Glen Hall

Personal information
- Full name: Glen Gordon Hall
- Born: 24 May 1938 Pretoria, Transvaal, South Africa
- Died: 26 June 1987 (aged 49) Ramsgate, Natal, South Africa
- Batting: Right-handed
- Bowling: Legbreak

International information
- National side: South Africa;
- Only Test: 1 January 1965 v England

Domestic team information
- 1960/61–1964/65: South African Universities
- 1960/61–1967/68: North Eastern Transvaal
- 1961/62–1963/64: Eastern Province

Career statistics
| Competition | Test | First-class |
| Matches | 1 | 32 |
| Runs scored | 0 | 306 |
| Batting average | 0.00 | 7.84 |
| 100s/50s | 0/0 | 0/2 |
| Top score | 0 | 63 |
| Balls bowled | 186 | 6,105 |
| Wickets | 1 | 110 |
| Bowling average | 94.00 | 29.66 |
| 5 wickets in innings | 0 | 5 |
| 10 wickets in match | 0 | 2 |
| Best bowling | 1/94 | 9/122 |
| Catches/stumpings | 0/– | 12/– |
- Source: Cricinfo, 15 November 2022

= Glen Hall (cricketer) =

South African cricketer (1938–1987)

Glen Gordon Hall (24 May 1938 – 26 June 1987) was a South African cricketer who represented his country in one Test match in 1965.

==Career==
A "tall leg-spinner, quickish with both googly and top-spinner in his repertoire", Hall had a remarkable start to his first-class career. Playing for South African Universities against Western Province in 1960–61, he took 4 for 24 and 9 for 122. His form in subsequent seasons was less productive, but against the touring MCC in 1964–65 in consecutive matches he took 4 for 113 for South African Universities and 6 for 145 for North Eastern Transvaal, each time for a team that lost by an innings. He was selected for the Third Test shortly afterwards, but took only 1 for 94.

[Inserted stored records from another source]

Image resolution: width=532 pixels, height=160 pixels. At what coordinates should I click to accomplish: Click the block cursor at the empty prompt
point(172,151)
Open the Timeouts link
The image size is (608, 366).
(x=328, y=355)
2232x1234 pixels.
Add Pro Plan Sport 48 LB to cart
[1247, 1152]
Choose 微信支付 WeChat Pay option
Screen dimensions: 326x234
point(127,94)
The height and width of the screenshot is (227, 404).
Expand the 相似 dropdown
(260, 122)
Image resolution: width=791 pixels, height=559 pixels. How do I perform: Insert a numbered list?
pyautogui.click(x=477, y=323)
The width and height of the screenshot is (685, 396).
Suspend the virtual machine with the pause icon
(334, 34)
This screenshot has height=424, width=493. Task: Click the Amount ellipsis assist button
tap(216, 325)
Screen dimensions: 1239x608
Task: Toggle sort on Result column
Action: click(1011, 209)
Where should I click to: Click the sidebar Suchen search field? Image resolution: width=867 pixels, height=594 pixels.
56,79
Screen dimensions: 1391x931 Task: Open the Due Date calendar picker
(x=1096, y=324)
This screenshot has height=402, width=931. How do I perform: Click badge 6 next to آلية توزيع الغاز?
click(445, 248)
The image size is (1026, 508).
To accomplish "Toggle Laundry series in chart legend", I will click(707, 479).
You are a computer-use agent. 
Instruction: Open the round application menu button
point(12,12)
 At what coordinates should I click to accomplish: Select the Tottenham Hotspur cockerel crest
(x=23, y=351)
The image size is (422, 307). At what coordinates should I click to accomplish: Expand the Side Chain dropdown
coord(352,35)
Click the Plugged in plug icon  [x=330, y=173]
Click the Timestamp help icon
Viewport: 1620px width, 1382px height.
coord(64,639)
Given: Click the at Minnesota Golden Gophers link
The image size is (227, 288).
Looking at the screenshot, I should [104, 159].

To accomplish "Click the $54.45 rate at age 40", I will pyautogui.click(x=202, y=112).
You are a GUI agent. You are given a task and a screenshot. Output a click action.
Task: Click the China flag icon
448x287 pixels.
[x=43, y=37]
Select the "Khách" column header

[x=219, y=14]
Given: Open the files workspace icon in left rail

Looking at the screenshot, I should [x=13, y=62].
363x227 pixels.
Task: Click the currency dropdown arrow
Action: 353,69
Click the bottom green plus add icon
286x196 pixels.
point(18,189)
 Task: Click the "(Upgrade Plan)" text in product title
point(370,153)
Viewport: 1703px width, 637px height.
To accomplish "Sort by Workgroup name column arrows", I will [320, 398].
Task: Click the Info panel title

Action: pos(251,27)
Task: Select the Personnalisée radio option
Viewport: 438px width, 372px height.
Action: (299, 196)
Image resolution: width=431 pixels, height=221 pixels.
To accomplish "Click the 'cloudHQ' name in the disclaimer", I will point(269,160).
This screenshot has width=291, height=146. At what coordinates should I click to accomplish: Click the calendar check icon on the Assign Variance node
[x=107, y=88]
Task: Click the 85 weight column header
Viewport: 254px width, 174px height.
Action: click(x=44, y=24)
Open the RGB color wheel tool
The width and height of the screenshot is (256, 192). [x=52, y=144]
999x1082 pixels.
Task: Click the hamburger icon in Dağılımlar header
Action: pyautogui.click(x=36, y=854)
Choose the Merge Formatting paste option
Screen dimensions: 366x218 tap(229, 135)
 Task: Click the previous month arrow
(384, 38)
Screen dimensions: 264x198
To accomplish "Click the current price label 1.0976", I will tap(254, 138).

Playing for North Eastern Transvaal in the B Section of the Currie Cup in 1965–66 he took 27 wickets at 26.11, including 7 for 137 and 4 for 95 against Orange Free State at Pretoria. His form fell away in following seasons, and he played no first-class cricket after 1967–68.

As a batsman Hall passed 20 only twice in his career, but each time he made a fifty. His highest score was for Eastern Province against Transvaal in 1961–62, when he hit 63, his side's top score in a match it lost by an innings.

==Personal life==

Hall graduated in pharmacy from Rhodes University. He married a former Miss South Africa, and they had two sons. After their divorce in the 1980s he became a recluse, and committed suicide in 1987, aged 49.